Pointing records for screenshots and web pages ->
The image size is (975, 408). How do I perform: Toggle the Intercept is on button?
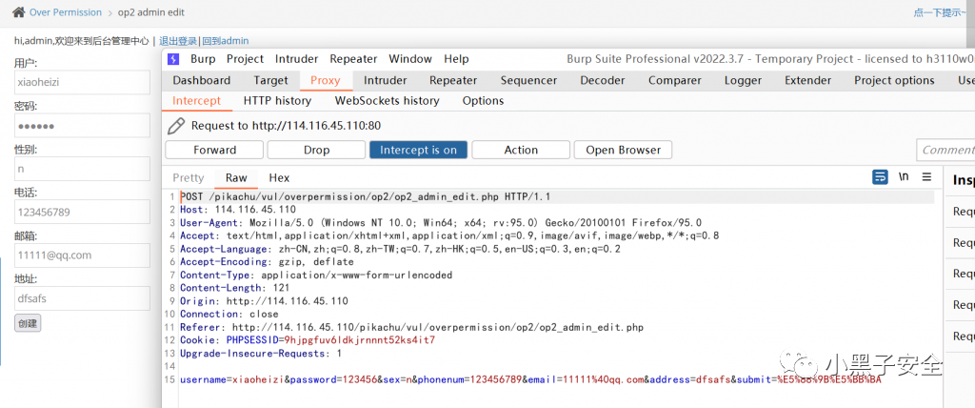(x=418, y=150)
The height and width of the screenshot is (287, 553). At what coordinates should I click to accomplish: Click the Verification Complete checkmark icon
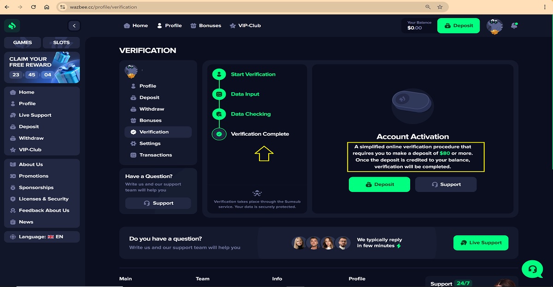[219, 134]
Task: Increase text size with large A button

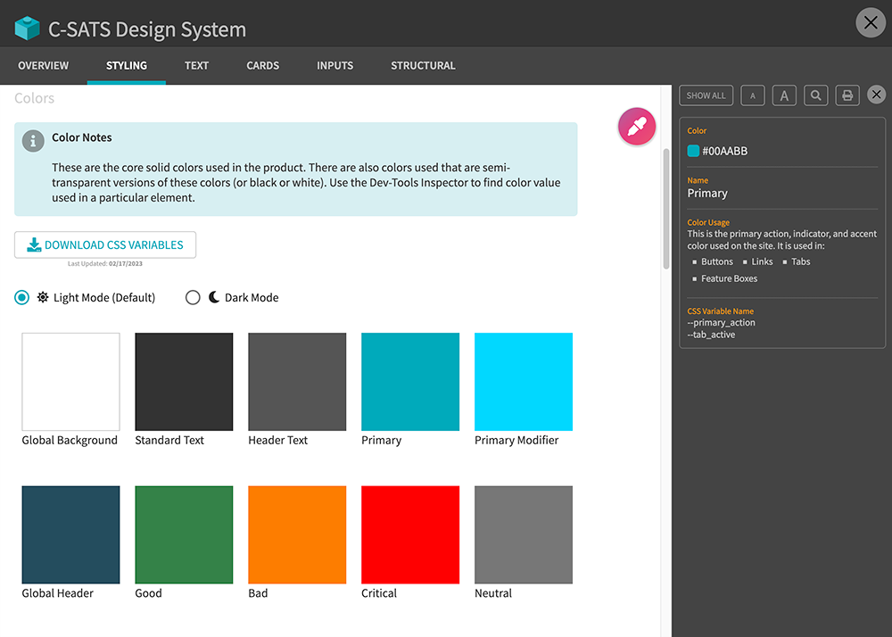Action: pyautogui.click(x=784, y=95)
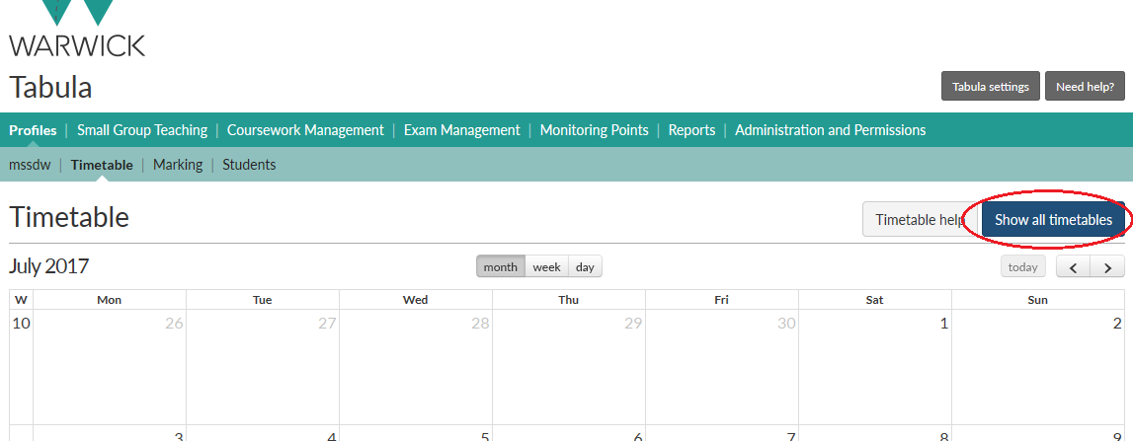The width and height of the screenshot is (1133, 441).
Task: Switch calendar to week view
Action: [x=546, y=267]
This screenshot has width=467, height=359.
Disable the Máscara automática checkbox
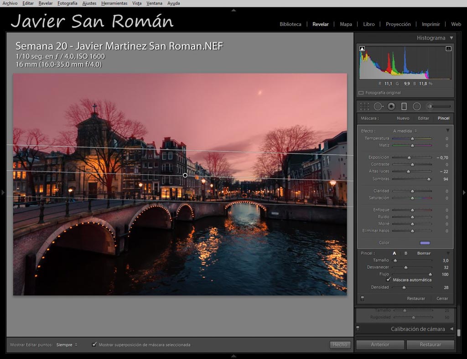[x=389, y=280]
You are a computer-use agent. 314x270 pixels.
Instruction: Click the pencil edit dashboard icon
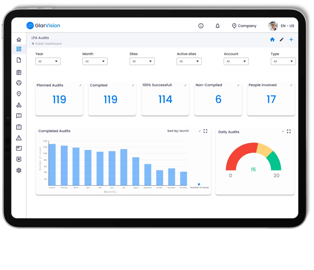[x=281, y=40]
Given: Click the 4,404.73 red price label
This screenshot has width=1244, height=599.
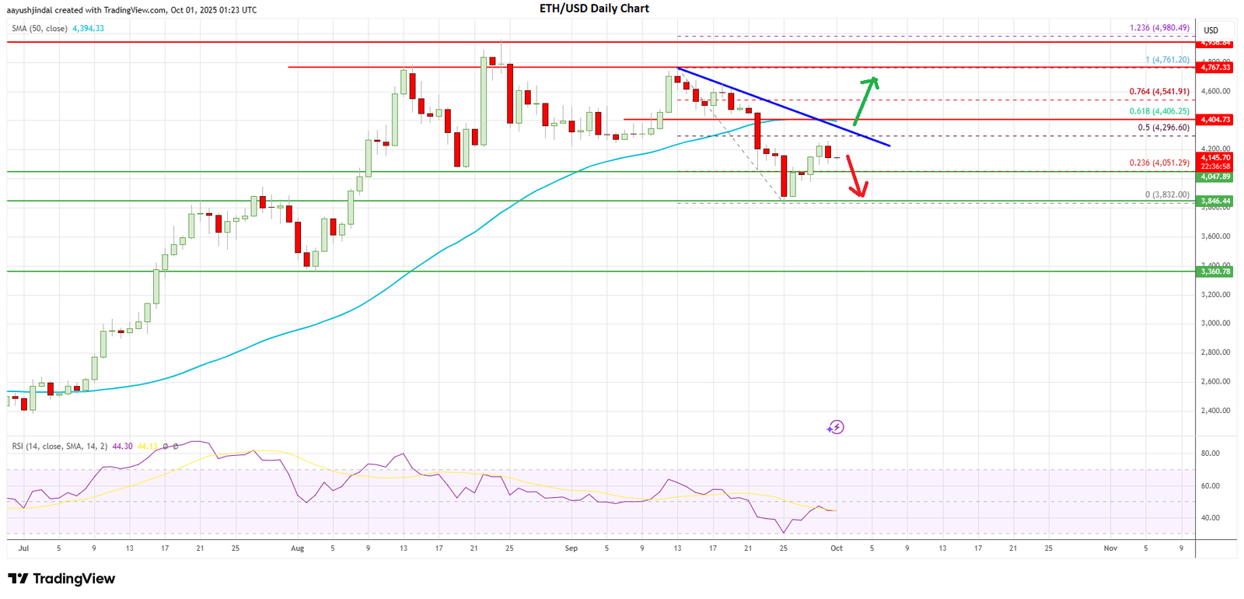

WHAT YOU WILL DO -> Transcribe all of the records above word for word, leaving out the pictures.

OUTPUT OF THE TASK ->
The image size is (975, 408). How do I perform: Toggle the Intercept is on button?
(x=418, y=150)
The height and width of the screenshot is (287, 553). At what coordinates should I click to accomplish: Click the Verification Complete checkmark icon
[219, 134]
Task: Increase text size with large A button

Action: pyautogui.click(x=784, y=95)
The width and height of the screenshot is (1133, 441).
Task: Switch calendar to week view
Action: [x=546, y=267]
This screenshot has width=467, height=359.
Disable the Máscara automática checkbox
[x=389, y=280]
You are a computer-use agent. 314x270 pixels.
Instruction: Click the pencil edit dashboard icon
[x=281, y=40]
Given: Click the 4,404.73 red price label
This screenshot has width=1244, height=599.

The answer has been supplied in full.